* _Exercise passage_:

Louisiana Voodoo is closely tied to hoodoo, a form of folk magic from which come the famous gris-gris bags and mojo hands. Many such practitioners officially identify as Catholic. Haitian Vodou is an ecstatic religion, focusing on possession by the spirits or lwa (loa). This is known as being ridden by the lwa, where the worshipper acts as the "horse" of the lwa. While possessed, the "horse" acts as the lwa itself, and is treated as such.
Although the lwa seem to go by many names, at least in Haitian Vodou the names represent different personalities/aspects of those lwas. So although there are multiple pantheons/nations (Rada and Petwo being the most significant), with different personality traits (anme and doux), they are the same individual, and a different individual all at the same time.Vodou's into paradoxes like that. For example, Ezili can have the suffix of Freda or Danto. The former is the romantic side of love, focusing on lovers, and the latter can focus more on children. It's kind of like how all the manifestations of the Virgin Mary are still the Virgin Mary, even though they all have their own traits.
Kreyol (Creole) is the language of Vodou, and all common religious songs are in this language.
Some key points in Vodou:
- There is a supreme creator god, Bondye (Bon Dieu, the "good god"), but he is far removed and does not intercede in mortal affairs.
- Worship is centered on the lwa (loa), who serve Bondye and can communicate with mortals.
- Ancestor veneration also plays a key role in Vodou.
- In the New World, the lwa became syncretized with Catholic Saints with similar roles.
- There is a concern with witchcraft, and being cursed by those who wish you harm.
- Many lwa have aspects of magic, healing and sex.
- Papa Legba
- Also known as Elegba, Atibon Legba, Ellegua or Exu. Legba is the keeper of the crossroads and the opener of roads. He must be invoked before speaking with any other lwa, as he opens the gate to let them through. He is a master of communication, and sometimes a trickster. Usually appears as an old, bent black man with a cane, a straw hat, a satchel, and a corncob pipe. Often he is depicted with twisted limbs or covered in sores. He wears a large ring of keys, to open any door. Has a fondness for rum, tobacco, and candy. He is syncretized with St. Anthony.

* _Using the information_:
(a) From the Vodou passage, quote the text between "Although the lwa" and "in this language.", inclusive.
(b) Continue the Vodou passage from where it stops.

* _Provided material_:

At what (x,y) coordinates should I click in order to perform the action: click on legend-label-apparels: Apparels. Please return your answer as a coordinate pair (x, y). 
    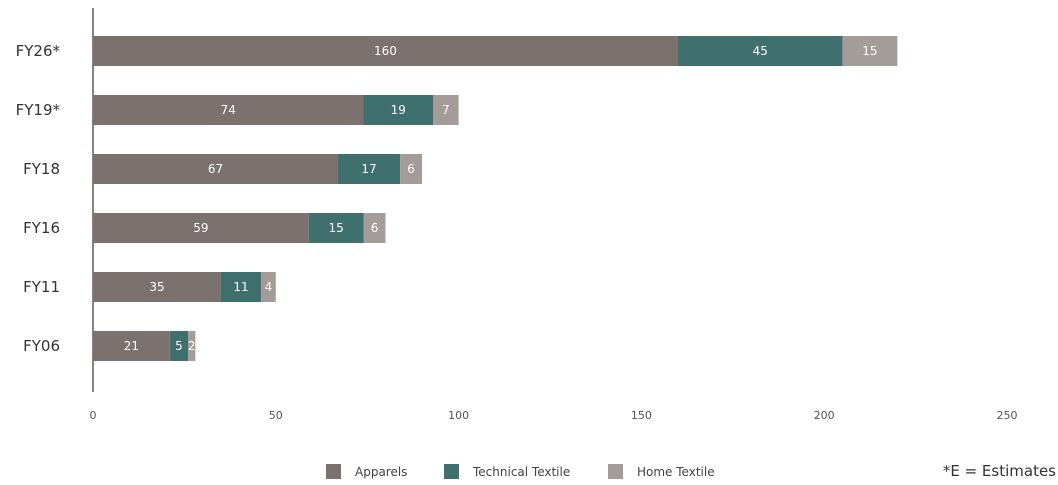
    Looking at the image, I should click on (382, 472).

* _List of answers_:
(a)
Although the lwa seem to go by many names, at least in Haitian Vodou the names represent different personalities/aspects of those lwas. So although there are multiple pantheons/nations (Rada and Petwo being the most significant), with different personality traits (anme and doux), they are the same individual, and a different individual all at the same time.Vodou's into paradoxes like that. For example, Ezili can have the suffix of Freda or Danto. The former is the romantic side of love, focusing on lovers, and the latter can focus more on children. It's kind of like how all the manifestations of the Virgin Mary are still the Virgin Mary, even though they all have their own traits.
Kreyol (Creole) is the language of Vodou, and all common religious songs are in this language.

(b)
- Baron Samedi
- The Baron is famous as the fearsome keeper of the dead, but also presides over sex and resurrection. Since no-one can die until the Baron accepts him or her, he is often asked for intercession in grievous injury or illness. He appears in formal black tails and top-hat, with a skull for a face, or with his face painted to resemble a skull. He wears smoked glasses with one lens popped out, to keep an eye on his offerings, and smokes cigars. He drinks rum with 21 hot peppers steeped in it. He and his minions, the Ghede, are known for being disruptive, crude, and overtly sexual, because the dead have no need for mortal inhibitions. He is married to Maman Brigitte, but still chases after mortal women. He is often invoked in magical workings for his great power, particularly in black magic.
- Papa Ghede
- Said to be the first man who ever died. In some traditions, he is the kinder counterpart to the Baron. Like all Ghede, he is known for crude sexual humor and for dancing the banda, a dance that mimics copulation. He drinks raw rum that has been steeped with hot peppers, calling it "tiger's piss". He is especially protective of children.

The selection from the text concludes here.